The SPE application build uses the default secure board file without the _ns suffix (ex: ATMEVK-3330e-QN-6). The NSPE uses the non-secure board file with the _ns suffix (ex: ATMEVK-3330e-QN-6_ns). The SPE and NSPE are separate Zephyr applications requiring different board and system resources (secure versus non-secure). The MCUBOOT application image also uses the same secure board file since the resource requirements are similar to the SPE. MCUBOOT specific board overlays are provided to configure resource settings.

Build commands for SPE and NSPE:

west build -p -s <SPE> -b <BOARD> -d build/<BOARD>/<SPE>
west build -p -s <APP> -b <BOARD>//ns -d build/<BOARD>_ns/<APP> -- -DCONFIG_SPE_PATH=\"build/<BOARD>/<SPE>\"

Flash commands for SPE and NSPE:

west flash --skip-rebuild --device <DEVICE_ID> --verify --jlink --build-dir build/<BOARD>/<SPE> --noreset --erase_flash
west flash --skip-rebuild --device <DEVICE_ID> --verify --jlink --build-dir build/<BOARD>_ns/<APP> --fast_load

Increasing the Size of the SPE

The code partition size of the SPE can be increased through a device tree (DTS) flag: ATM_SPE_SIZE. This flag must be passed to all images including the NSPE and MCUBOOT (if used). All images for a given board must have the same partition layout view. The DTS flag will expand the SPE partition size and adjust other partitions accordingly.

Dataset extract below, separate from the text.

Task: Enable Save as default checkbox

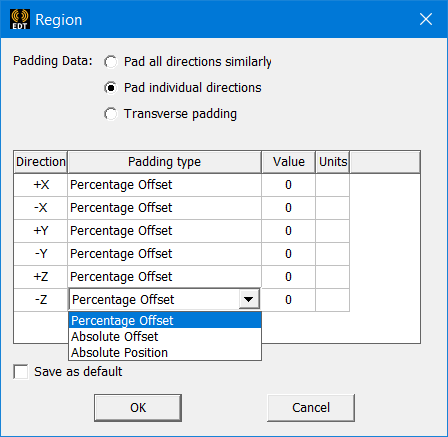Action: click(x=21, y=371)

Passing the DTS flag to an application:

west build ... -- -DDTS_EXTRA_CPPFLAGS="-DATM_SPE_SIZE=0x10000;"

MCUBOOT Usage

When using MCUBOOT, the SPE and NSPE binaries are merged together to form a single image upgrade unit. In the final build steps of the NSPE application, the SPE image (previously built) is combined with the NSPE image and prepared for signing. The SPE is offset by an MCUBOOT image header that contains image version and signature data. The resulting merged binary is digitally signed by MCUBOOT image signing tools. The signed image binary can be programmed by west (as a single image) and can be securely verified by MCUBOOT on startup or applied as an upgrade if the signed image is placed in the designated upgrade partition of the system. Refer to sysbuild or MCUBOOT documentation on the build and flash commands when MCUBOOT is used.

Note on TF-M

Zephyr has been continually improving its security posture and security related features. It has adopted a reference PSA implementation called TF-M (Trusted Firmware-M). TF-M targets ARM Cortex-M platforms with TrustZone and for a time was available only as a separate project maintained outside of Zephyr. TF-M consists of MCUBOOT as the secure bootloader (BL2) and a TF-M specific SPE application that forms the PSA upgradeable root of trust. The TF-M SPE has an extensive set of APIs and a collection of driver definitions/interfaces outside of Zephyr. Official support of TF-M on Atmosic platforms may be available in future releases.